■ Provided text
United States District Court, N.D. Illinois, Eastern Division
MEMORANDUM OPINION AND ORDER
JOHN Z. LEE, District Judge.
Plaintiff, Michael Birks, has brought this pro se civil rights action pursuant to 42 U.S.C. § 1983. Plaintiff alleges a claim for unconstitutional conditions of confinement due to substances in the shower area in his division at Cook County Jail. The remaining Defendants, Officer Hope, Officer Lopez, and Superintendent Reyes, have moved for summary judgment. For the reasons stated herein, the Court grants Defendants' motion.
Local Rule 56.1
Motions for summary judgment in the Northern District of Illinois are governed by Local Rule ("LR") 56.1. "The obligation set forth in Local Rule 56.1 is not a mere formality.' Rather, [i]t follows from the obligation imposed by Fed.R.Civ.P. 56(e) on the party opposing summary judgment to identify specific facts that establish a genuine issue for trial.'" Delapaz v. Richardson, 634 F.3d 895, 899 (7th Cir. 2011) (citation omitted) (quoting Waldridge v. Am. Hoechst Corp., 24 F.3d 918, 924 (7th Cir. 1994)). The Seventh Circuit has "routinely held that a district court may strictly enforce compliance with its local rules regarding summary judgment motions." Yancick v. Hanna Steel Corp., 653 F.3d 532, 537 (7th Cir. 2011) (quotation omitted).
Local Rule 56.1(b)(3)(B) requires the nonmovant to file a "concise response to the movant's statement that shall contain... a response to each numbered paragraph in the moving party's statement, including, in the case of any disagreement, specific references to the affidavits, parts of the record, and other supporting materials relied upon." See LR 56.1(b)(3)(B). Local Rule 56.1(b)(3)(C) also "requires specifically that a litigant seeking to oppose a motion for summary judgment file a response that contains a separate statement... of any additional facts that require the denial of summary judgment.'" Cichon v. Exelon Generation Co., L.L.C., 401 F.3d 803, 809 (7th Cir. 2005) (quoting LR 56.1).
The failure of a nonmoving party to abide by the rule's requirements carries significant consequences. "All material facts set forth in the statement required of the moving party will be deemed to be admitted unless controverted by the statement of the opposing party." LR 56.1(b)(3); Smith v. Lamz, 321 F.3d 680, 683 (7th Cir. 2003) ("We have consistently held that a failure to respond by the nonmovant as mandated by the local rules results in an admission."). "This rule may be the most important litigation rule outside statutes of limitation because the consequences of failing to satisfy its requirements are so dire." Malec v. Sanford, 191 F.R.D. 581, 584 (N.D. Ill. 2000).

■ Record excerpts
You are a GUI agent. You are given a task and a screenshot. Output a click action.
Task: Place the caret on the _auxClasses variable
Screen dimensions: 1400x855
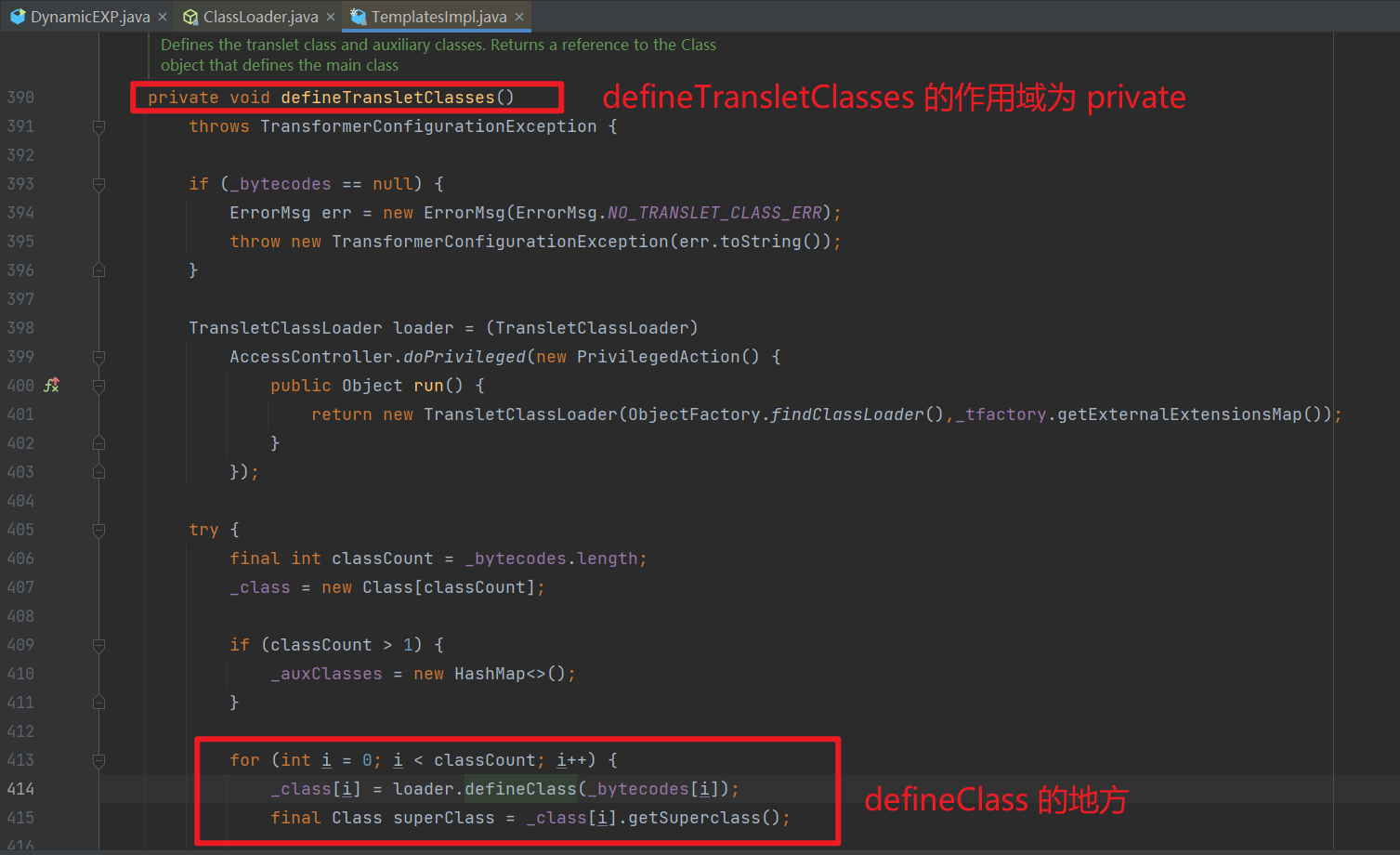click(x=326, y=673)

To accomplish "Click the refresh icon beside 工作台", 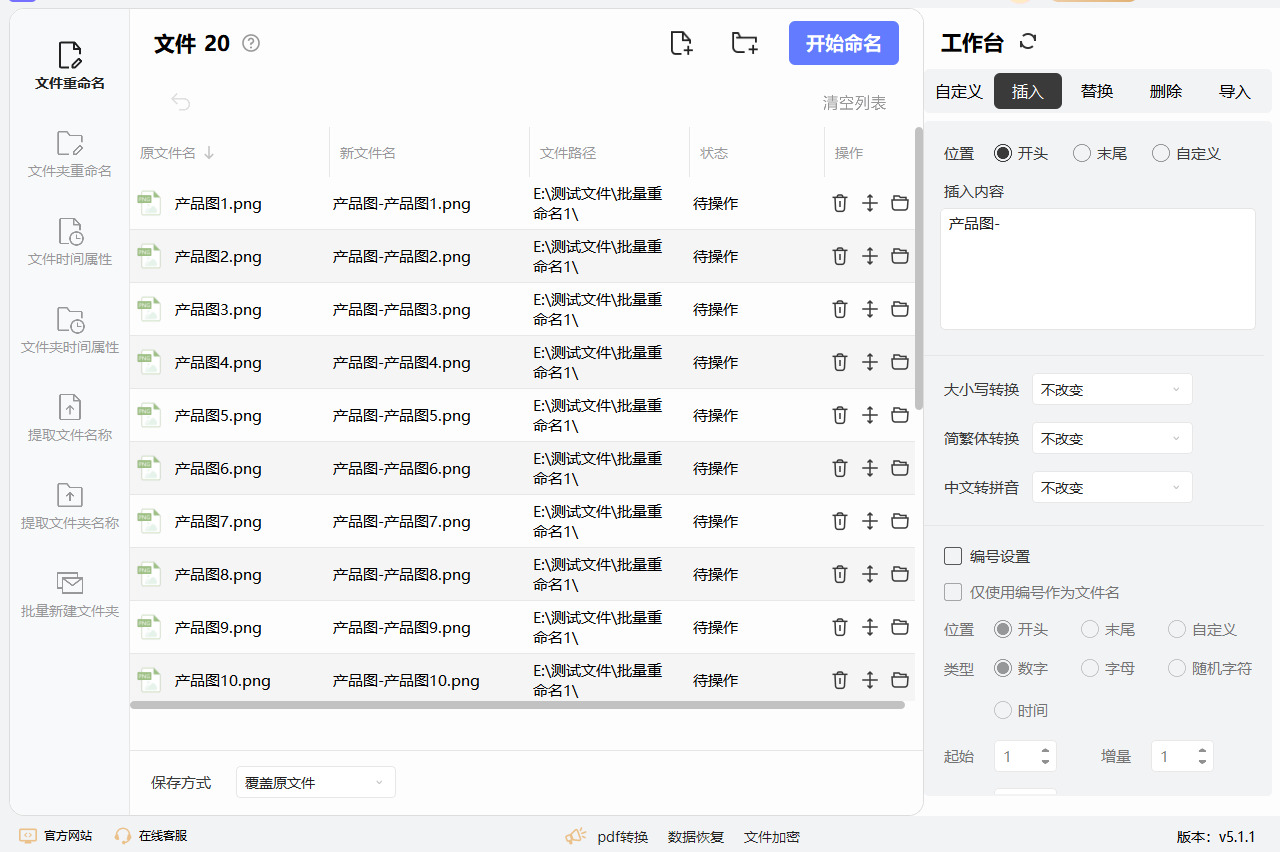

■ Aim
Translate this sentence from the summary judgment opinion into Spanish: "The failure of a nonmoving party to abide by the rule's requirements carries significant consequences." The lines after the opinion come from another source.

■ Problem solution
El incumplimiento de los requisitos de la regla por parte de la parte no promovente acarrea consecuencias significativas.